There’s been some confusion surrounding the nominating process. A press release from the Tompkins County Democratic Committee released Friday morning said that Shinagawa was nominated at a meeting of the Fifth Ward Democratic Committee.
However, Tompkins Board of Elections Chair Stephen Dewitt said Friday that this information was almost certainly incorrect.
“I think there’s a misquote there: I don’t believe it’s the 5th Ward … they should have said from the Second Legislative District,” Dewitt said.
There’s a small geographic difference between the City of Ithaca’s “Fifth Ward” and Tompkins County’s “Second Legislative District.” But because the officials of the city’s Fifth Ward represent the same “sub-divisions” that comprise the county’s Second Legislative District, they are also the ones who nominate the Democratic candidate.
Kelles and Shinagawa met with the committee members of the Second Legislative District at the committee chair’s house last night.
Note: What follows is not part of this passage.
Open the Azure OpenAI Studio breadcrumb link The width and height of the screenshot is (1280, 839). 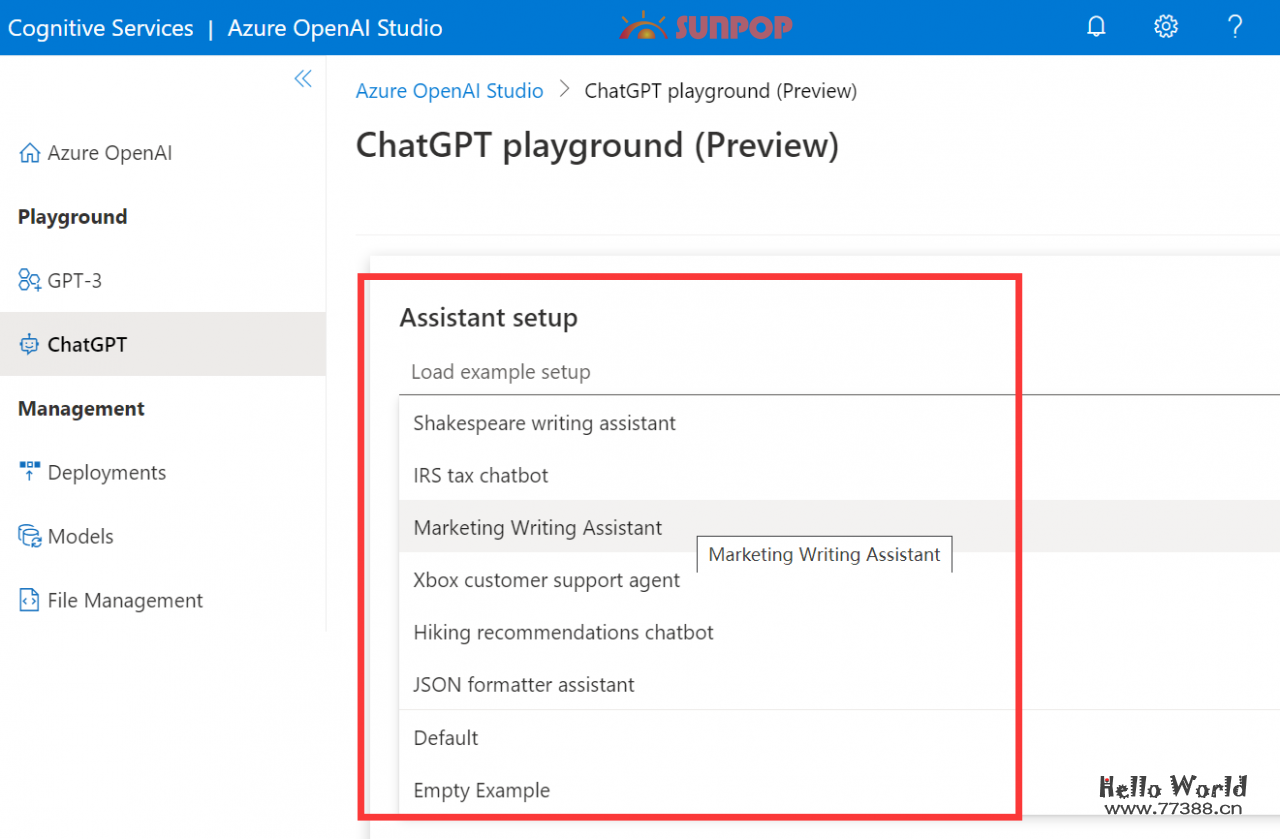(449, 90)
They each pitched their candidacies and platforms to the committee and why they should be the party’s representative.
Shinagawa said that the elections process wasn’t changed from prior years ahead of this election. Shinagawa said that he and Kelles “were both informed about how the process would work.”
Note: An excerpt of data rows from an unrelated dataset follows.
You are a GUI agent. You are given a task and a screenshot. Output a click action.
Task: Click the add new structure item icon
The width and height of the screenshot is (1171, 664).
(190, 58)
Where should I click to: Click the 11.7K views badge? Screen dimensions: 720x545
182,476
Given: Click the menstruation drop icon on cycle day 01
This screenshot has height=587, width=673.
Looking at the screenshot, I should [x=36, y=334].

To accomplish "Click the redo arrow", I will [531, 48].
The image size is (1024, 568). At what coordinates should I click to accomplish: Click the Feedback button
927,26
Democratic committee: No smoke-filled rooms anymore
Kathy Zahler, director of communications for the Tompkins County Democratic Committee, defended the nomination process as a less-than-preferable outcome but not particularly unusual.
“Unfortunately, in this particular case, because of the timing of the resignation there couldn’t be a primary in the formal sense,” Zahler said.
She added in an email that vacancies on town boards are often filled by appointments; in some states, she noted, vacancies on state legislatures are filled by governors.
“It might help to remember that each member of the Democratic committee is essentially an elected official … chosen to represent the Democrats in our election districts,” Zahler said.
“That fact gives us the ability to make decisions on the fly as in this particular case … Is that fair? Is it democratic? It’s NYS law not smoke-filled rooms any more.”
Dewitt, of the Board of Elections, added that — despite the error in the press release — the correct officials had convened to give Shinagawa the primary nomination.
“In some ways it may not seem fair,” but it follows the election law’s dictates, Dewitt said.
Kelles says she is focused on issues, priorities of campaign
Kelles says she will be continuing her campaign as an independent Democrat on the Ithaca Community Party ticket.
“This has been a very educational experience; this has been a very fast learning curve about how the system works,” she said.
Kelles said she looks forward to continuing to campaign on the principles that spurred her to run for the Tompkins County Legislature in the first place.
“I will do my best job — within the system that exists — and present my case as cleanly and honorably as I can,” she said.
The Democratic nomination, she acknowledged, gives Shinagawa a major advantage.
“But,” she added, “I feel like I have a really good shot at this.”